Marine Energy sets sail in Draft Energy Strategy
Marine Energy sets sail in the Draft Energy Strategy
The Aotearoa Wave and Tidal Energy Association is pleased to see the acknowledgement of the potential for marine energy – wave and tidal energy – to contribute to New Zealand’s future energy supply and support its requirement to reduce greenhouse gas emissions and meet its obligations under the Kyoto Protocol.
The Association’s Executive Officer, Dr John Huckerby, said that the Association welcomes the publication of the draft Strategy and will contribute to the discussion and formulation of the final Strategy.
“We are pleased to see the announcement of a marine energy deployment fund. Marine energy technologies are not yet commercially competitive with existing technologies but the pace of development is fast. The first commercial wave farm will be operational in Portugal within the next year. Whilst overseas technology developments are more advanced than marine energy technologies being developed in New Zealand, about half of the current domestic projects are developing new technologies. We would like to see these technologies get the same chance, as those projects seeking to import overseas technologies. We cannot afford to wait for overseas technologies to mature. Hopefully, the contestable fund will seek to balance support for domestic and overseas technologies. In any event we anticipate that marine energy projects will be commercially viable in much less than the 10-20 years forecast in the draft Strategy”.
The draft Strategy indicates that R & D investment in marine energy resource assessments is a high priority. “This is a welcome - resource assessments need to be tied to the types of technologies that will be deployed. Further New Zealand needs to develop both the capacity and capabilities to develop marine energy, including R & D, deployment, operations and maintenance skills. New Zealand’s companies and workforce has shown itself to be creative, adaptable and outcome-focussed in the past – as with the America’s Cup. We need to harness the skills and imagination to developing marine energy projects.

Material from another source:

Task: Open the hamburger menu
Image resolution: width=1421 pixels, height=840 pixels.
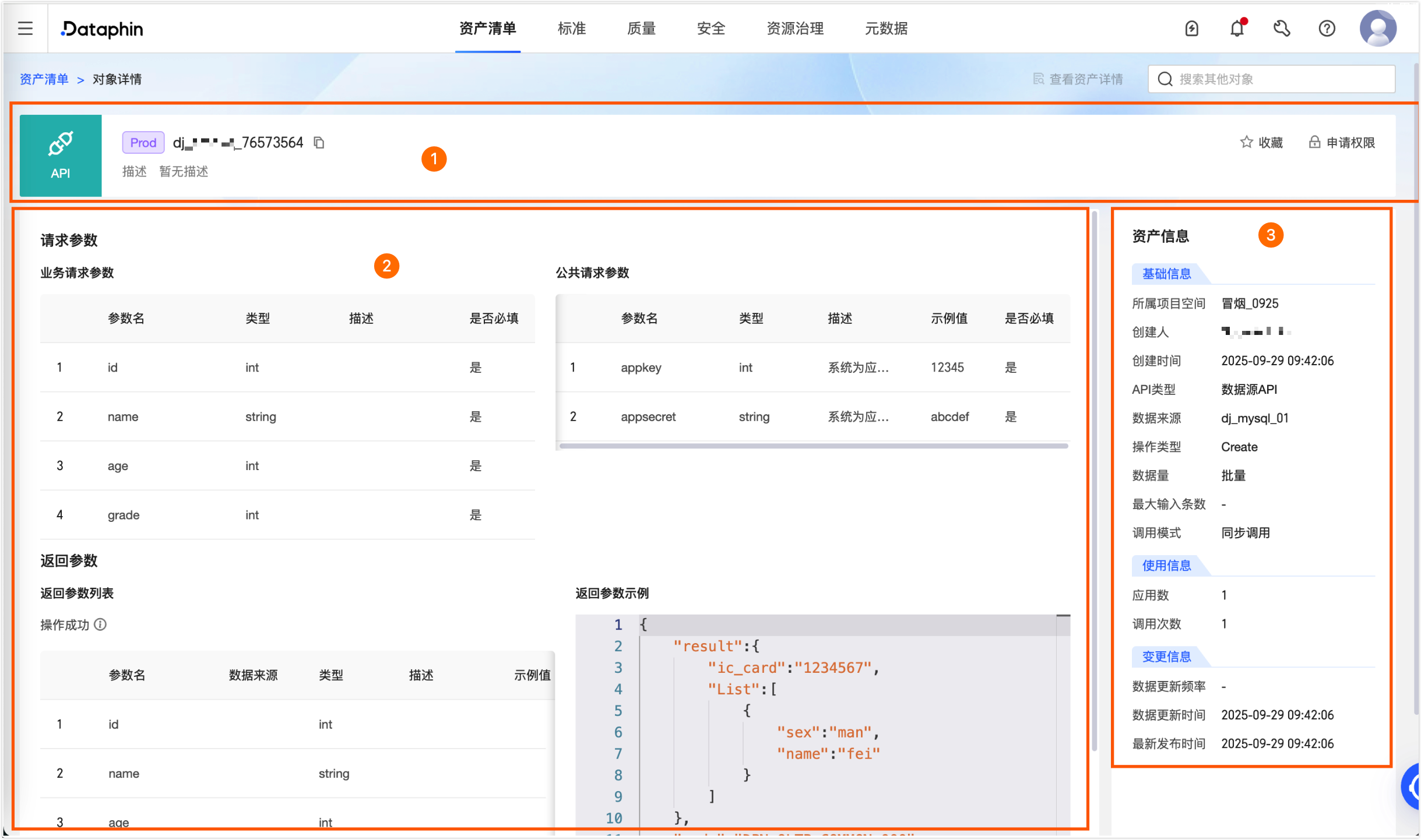Action: pyautogui.click(x=25, y=28)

Lastly, the draft Strategy acknowledges the difficulties that wind and hydro have suffered in the RMA consenting process. The first consent applications for marine energy projects have just been submitted and the hearing are scheduled for the New Year. The Government needs to give consideration to whether the RMA, which is principally aimed at environmental protection, is the best mechanism for allocation of space and marine resources for marine energy projects.”
AWATEA plans to work closely with Government to get the right incentives and policy package to secure the uptake of marine energy – from R & D to commercial operation. “AWATEA has already proposed a more detailed marine energy strategy to Government, which will support the implementation of the high-level objectives of the draft Strategy published today.”
The draft Strategy is a welcome and positive first step – much work remains to be done to secure marine energy its place in a diversified, carbon neutral energy supply portfolio.
Established in April 2006, the aim of the Aotearoa Wave and Tidal Energy Association (AWATEA) is to promote marine energy in New Zealand. Its members comprise marine energy project developers, major electricity and generators, marine industry sector participants, research organizations and interested individuals. AWATEA has a work programme to develop a number of initiatives, including developing a dedicated marine energy strategy.
Dr. John Huckerby, Executive Officer, AWATEA
Dr Huckerby is the founder and executive officer of AWATEA. He is also the Treasurer of the Energy Law Association and sits on a number of advisory boards, including the Royal Society of New Zealand President’s Panel for Energy.
He is also the director of Power Projects Limited, an energy industry consultancy advising overseas energy companies, domestic utilities, and public sector organizations on investments in New Zealand’s energy industry.
Dr Huckerby worked for Fletcher Challenge Energy, leading the team that evaluated the Mangahewa and Pohokura gas-condensate fields. Before coming to New Zealand, he worked in the United States, Eastern Europe, Saudi Arabia, Scandinavia and the North Sea.